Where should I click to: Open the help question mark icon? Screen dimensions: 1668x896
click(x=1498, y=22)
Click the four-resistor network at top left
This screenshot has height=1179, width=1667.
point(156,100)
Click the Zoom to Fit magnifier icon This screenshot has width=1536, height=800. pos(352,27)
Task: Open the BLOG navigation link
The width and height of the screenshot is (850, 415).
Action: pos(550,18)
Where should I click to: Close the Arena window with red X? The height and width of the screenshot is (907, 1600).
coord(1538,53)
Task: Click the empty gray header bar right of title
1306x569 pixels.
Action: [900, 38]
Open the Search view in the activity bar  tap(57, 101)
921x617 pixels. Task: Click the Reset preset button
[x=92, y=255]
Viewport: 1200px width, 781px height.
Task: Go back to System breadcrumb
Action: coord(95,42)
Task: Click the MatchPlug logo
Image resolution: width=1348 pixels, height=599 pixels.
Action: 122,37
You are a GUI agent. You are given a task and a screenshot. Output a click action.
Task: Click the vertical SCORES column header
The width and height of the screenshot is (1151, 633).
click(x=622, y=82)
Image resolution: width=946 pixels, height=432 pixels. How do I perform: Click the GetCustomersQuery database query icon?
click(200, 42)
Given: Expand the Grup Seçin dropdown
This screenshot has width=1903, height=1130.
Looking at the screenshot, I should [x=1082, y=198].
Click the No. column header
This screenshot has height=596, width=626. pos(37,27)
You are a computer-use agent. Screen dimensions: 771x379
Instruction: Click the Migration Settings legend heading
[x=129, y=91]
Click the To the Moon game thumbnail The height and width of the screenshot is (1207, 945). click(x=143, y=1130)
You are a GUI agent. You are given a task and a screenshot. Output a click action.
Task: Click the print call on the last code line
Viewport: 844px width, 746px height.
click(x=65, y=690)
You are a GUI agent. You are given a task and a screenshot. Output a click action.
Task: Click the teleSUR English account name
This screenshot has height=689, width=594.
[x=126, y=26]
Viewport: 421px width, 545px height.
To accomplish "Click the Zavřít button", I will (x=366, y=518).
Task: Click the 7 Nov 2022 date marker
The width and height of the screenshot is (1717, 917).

----------

→ Task brief
All records shown above are to be given again verbatim.

→ Solution to this task
Where should I click to: Open the help question mark icon? Screen dimensions: 1668x896
click(x=1498, y=22)
Click the four-resistor network at top left
This screenshot has height=1179, width=1667.
point(156,100)
Click the Zoom to Fit magnifier icon This screenshot has width=1536, height=800. pos(352,27)
Task: Open the BLOG navigation link
The width and height of the screenshot is (850, 415).
Action: pos(550,18)
Where should I click to: Close the Arena window with red X? The height and width of the screenshot is (907, 1600).
coord(1538,53)
Task: Click the empty gray header bar right of title
1306x569 pixels.
Action: [900, 38]
Open the Search view in the activity bar  tap(57, 101)
921x617 pixels. Task: Click the Reset preset button
[x=92, y=255]
Viewport: 1200px width, 781px height.
Task: Go back to System breadcrumb
Action: coord(95,42)
Task: Click the MatchPlug logo
Image resolution: width=1348 pixels, height=599 pixels.
Action: 122,37
You are a GUI agent. You are given a task and a screenshot. Output a click action.
Task: Click the vertical SCORES column header
The width and height of the screenshot is (1151, 633).
click(x=622, y=82)
Image resolution: width=946 pixels, height=432 pixels. How do I perform: Click the GetCustomersQuery database query icon?
click(200, 42)
Given: Expand the Grup Seçin dropdown
This screenshot has width=1903, height=1130.
Looking at the screenshot, I should [x=1082, y=198].
Click the No. column header
This screenshot has height=596, width=626. pos(37,27)
You are a computer-use agent. Screen dimensions: 771x379
Instruction: Click the Migration Settings legend heading
[x=129, y=91]
Click the To the Moon game thumbnail The height and width of the screenshot is (1207, 945). click(x=143, y=1130)
You are a GUI agent. You are given a task and a screenshot. Output a click action.
Task: Click the print call on the last code line
Viewport: 844px width, 746px height.
click(x=65, y=690)
You are a GUI agent. You are given a task and a screenshot. Output a click action.
Task: Click the teleSUR English account name
This screenshot has height=689, width=594.
[x=126, y=26]
Viewport: 421px width, 545px height.
To accomplish "Click the Zavřít button", I will (x=366, y=518).
Task: Click the 7 Nov 2022 date marker
The width and height of the screenshot is (1717, 917).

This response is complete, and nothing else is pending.